RECORDS SHOWN.
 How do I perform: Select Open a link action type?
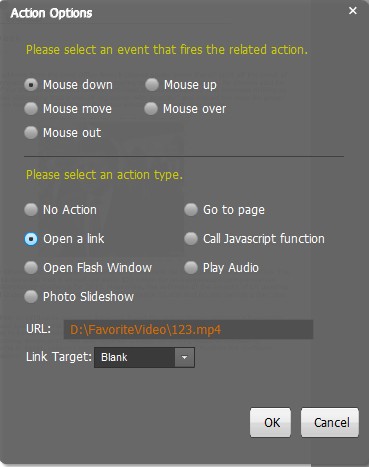(31, 239)
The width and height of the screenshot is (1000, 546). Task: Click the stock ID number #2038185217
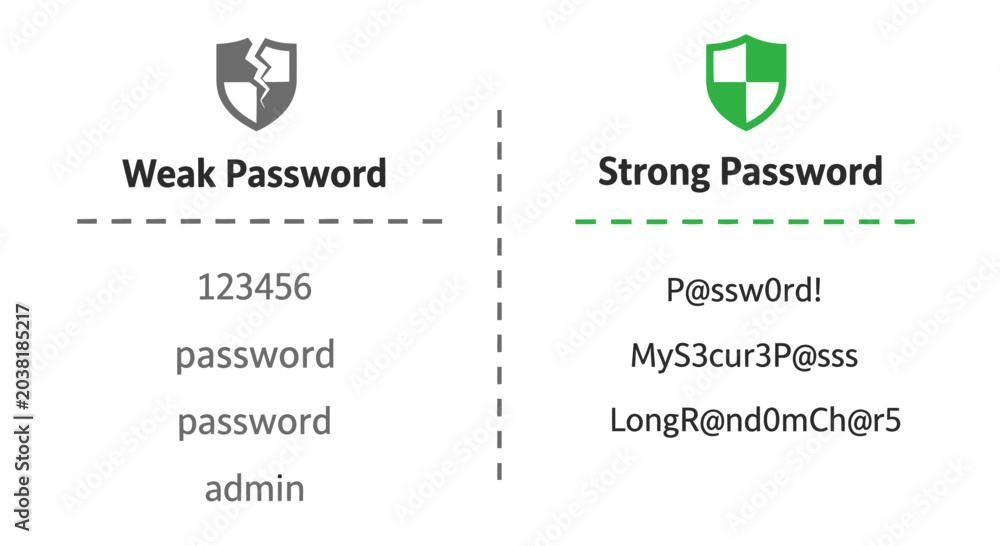[x=22, y=358]
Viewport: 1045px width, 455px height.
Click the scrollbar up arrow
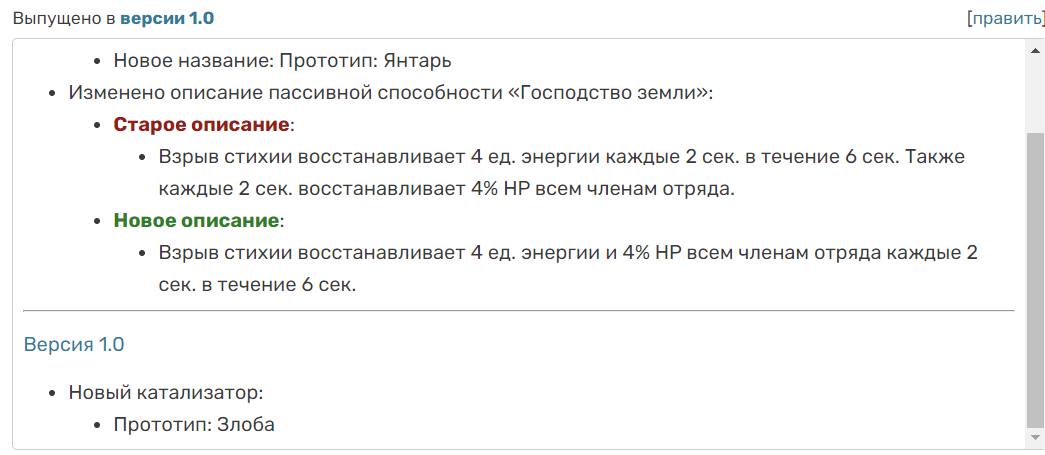(1035, 49)
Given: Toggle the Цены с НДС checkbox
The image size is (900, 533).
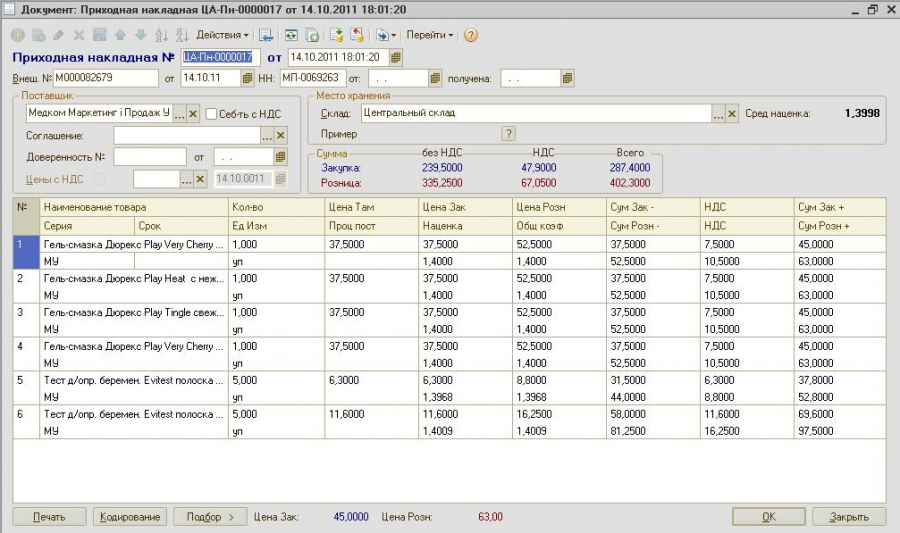Looking at the screenshot, I should [100, 179].
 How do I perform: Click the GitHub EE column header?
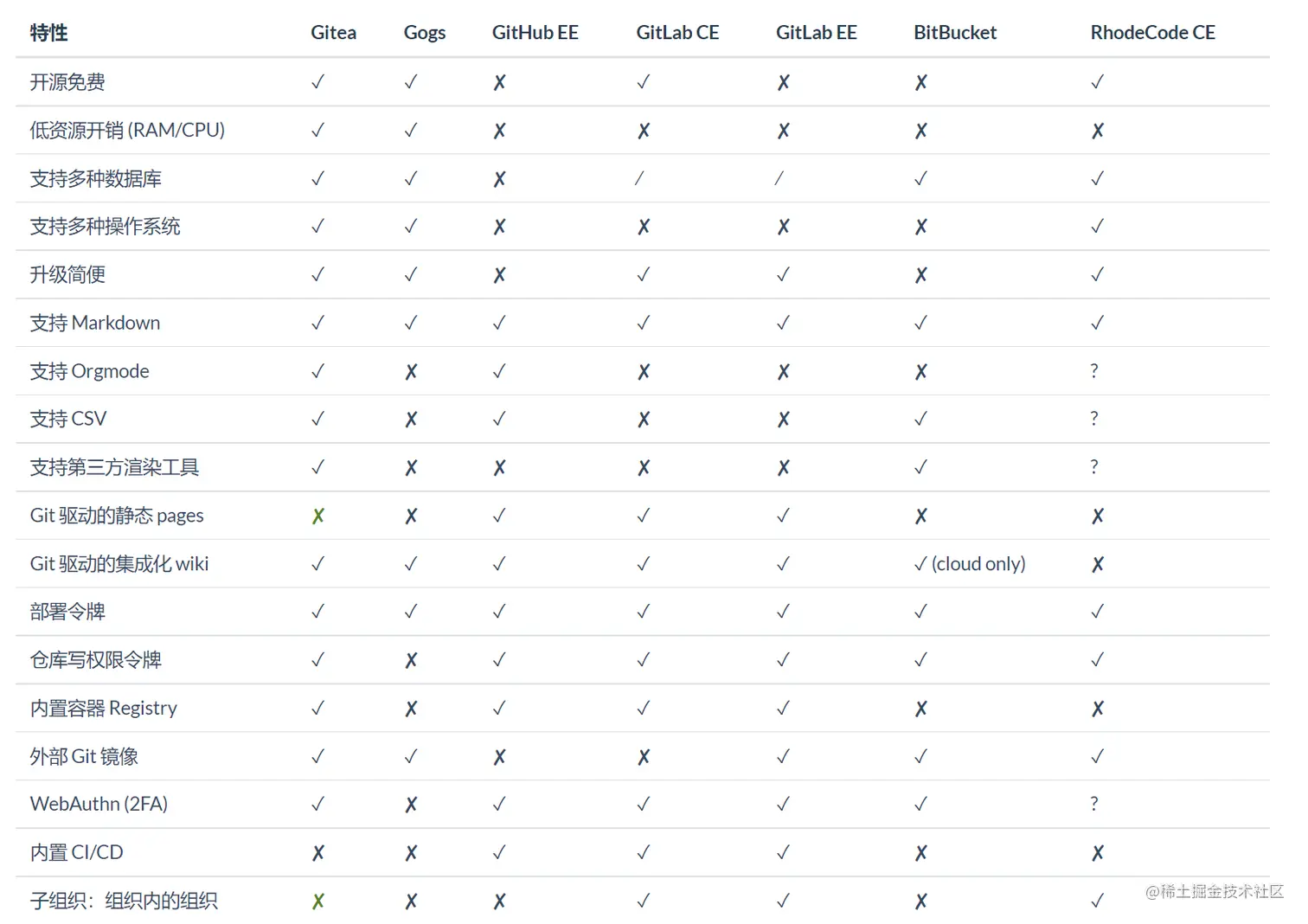click(x=535, y=33)
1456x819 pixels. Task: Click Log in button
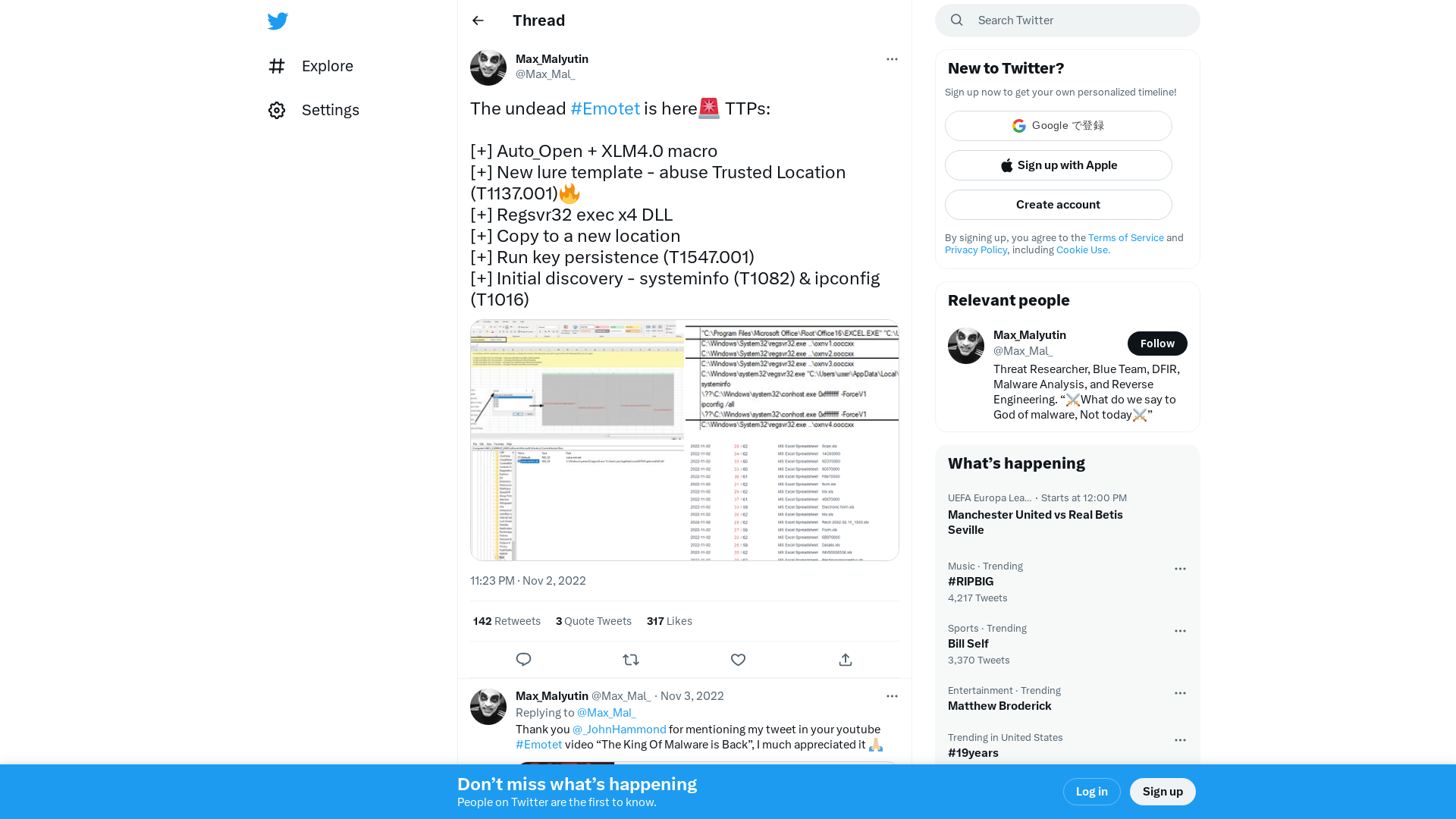(x=1091, y=792)
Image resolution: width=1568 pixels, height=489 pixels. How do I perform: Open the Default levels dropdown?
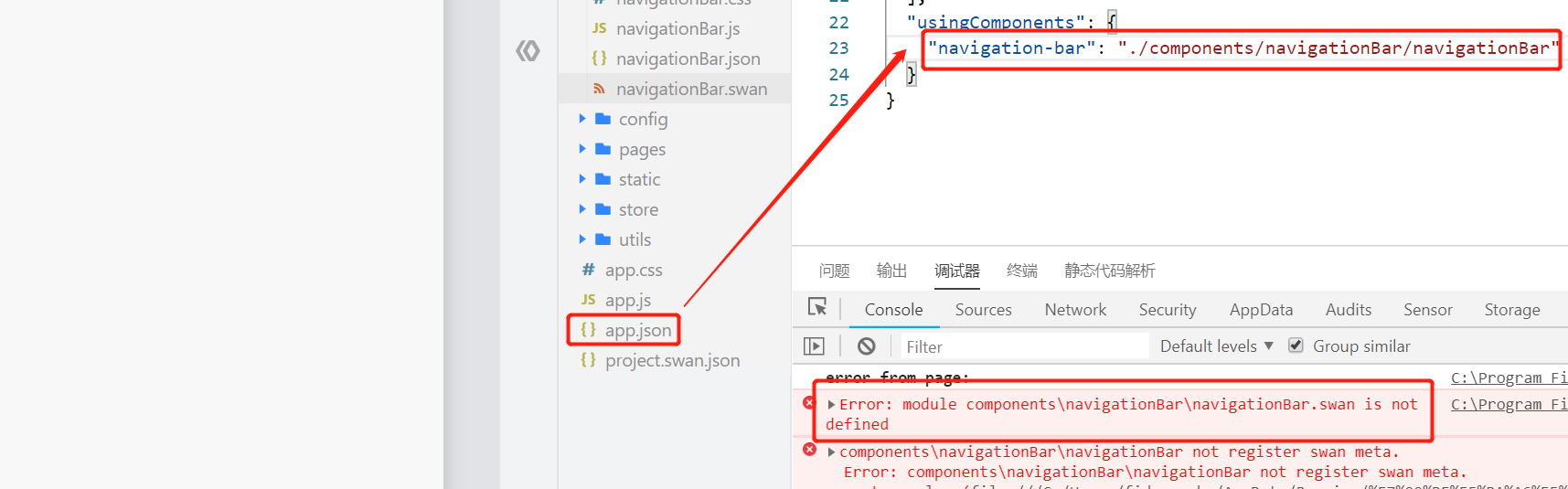pos(1216,346)
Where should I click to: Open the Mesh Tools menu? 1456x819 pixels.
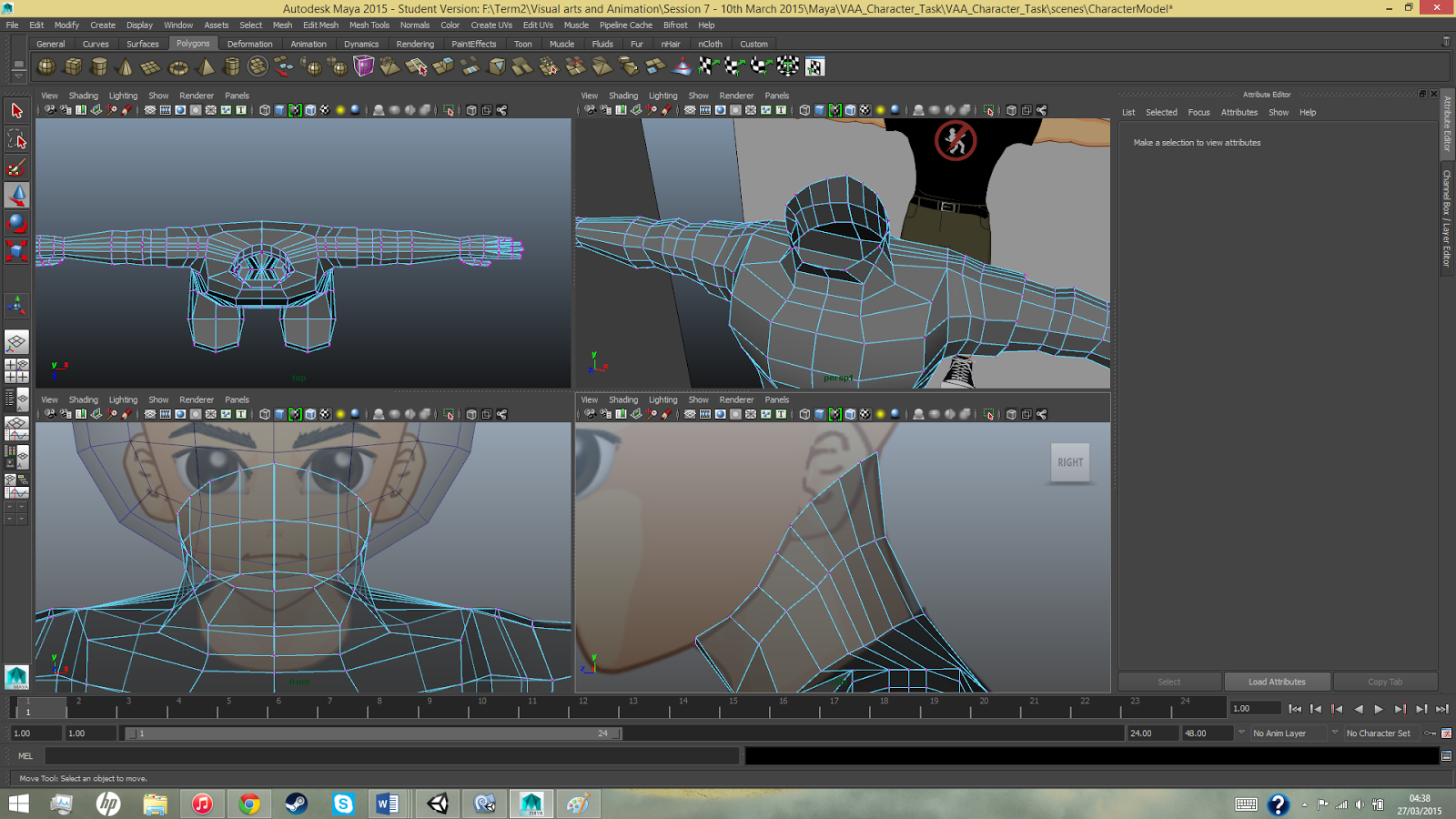pos(369,25)
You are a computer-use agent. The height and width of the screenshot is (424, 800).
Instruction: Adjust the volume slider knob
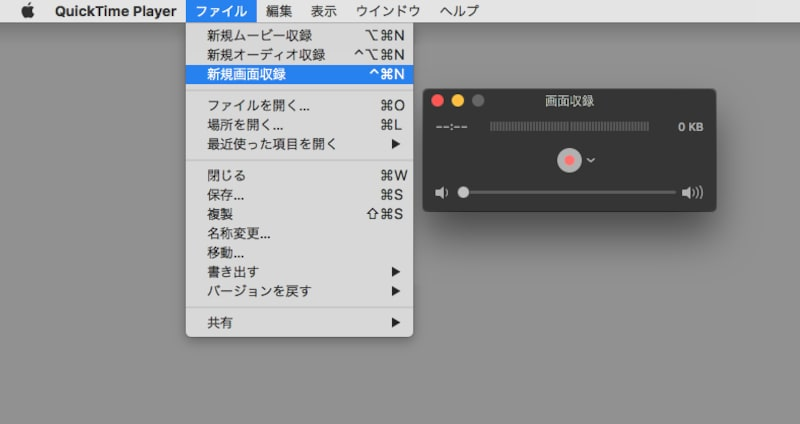(x=463, y=192)
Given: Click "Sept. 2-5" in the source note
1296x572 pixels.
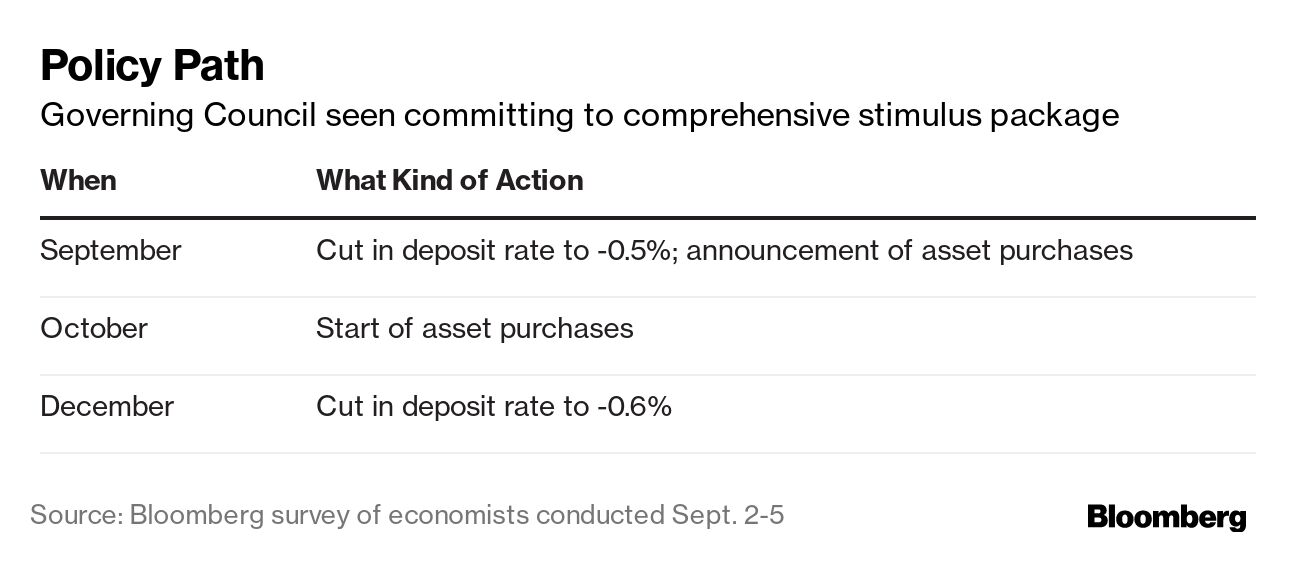Looking at the screenshot, I should (x=727, y=516).
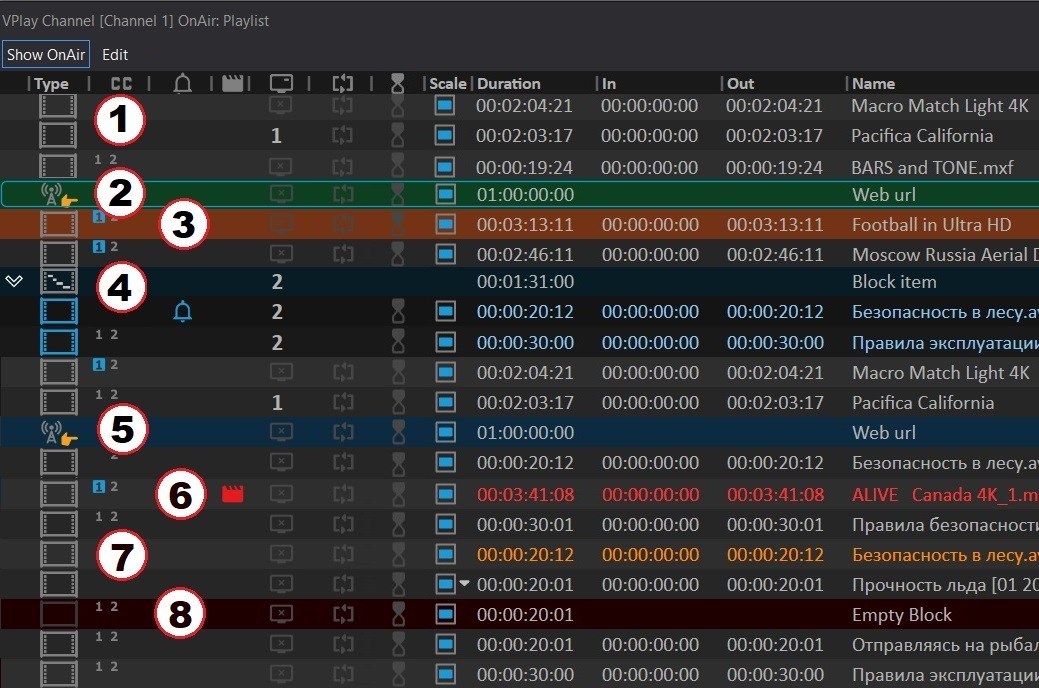
Task: Click the Duration column header
Action: [x=508, y=84]
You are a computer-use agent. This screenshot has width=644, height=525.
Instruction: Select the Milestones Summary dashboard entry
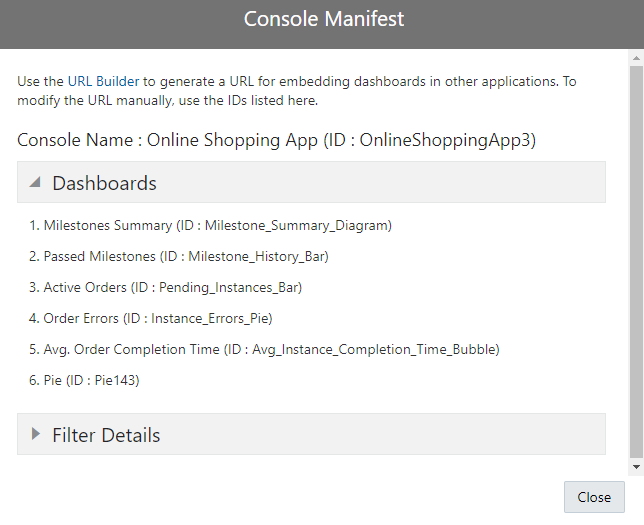point(210,226)
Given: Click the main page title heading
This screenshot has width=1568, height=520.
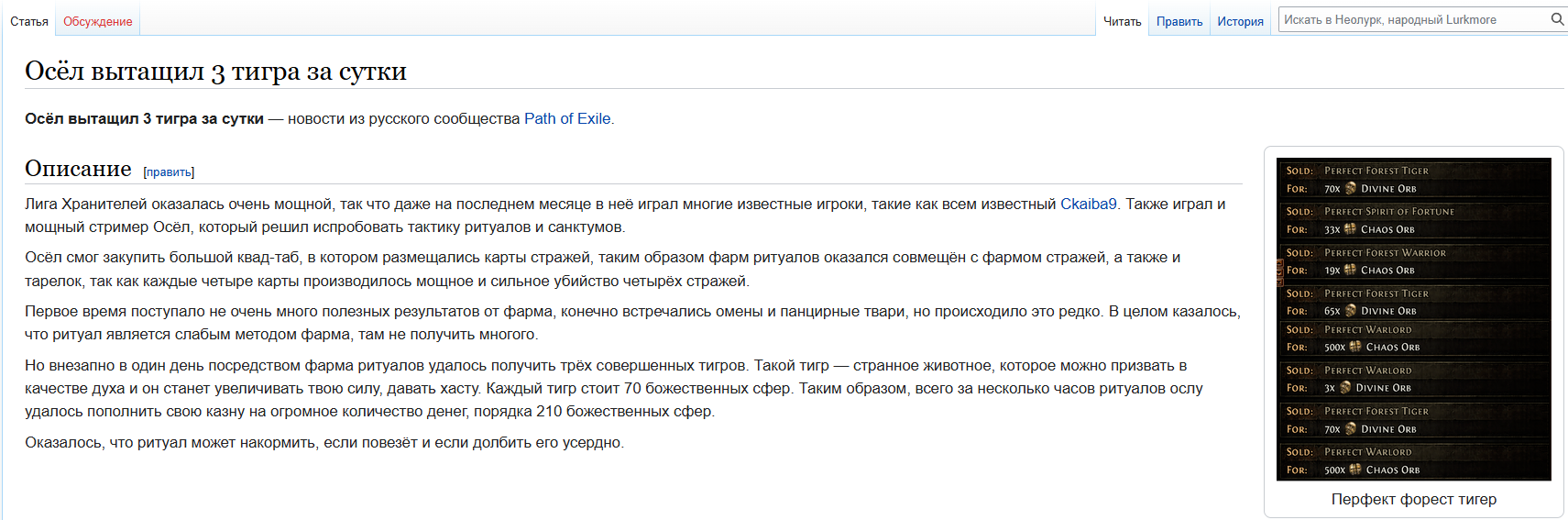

EXERCISE PROMPT.
Respond with a number only, the count of lines in the entries where the string "agent" occurs.

RESULT BELOW.
2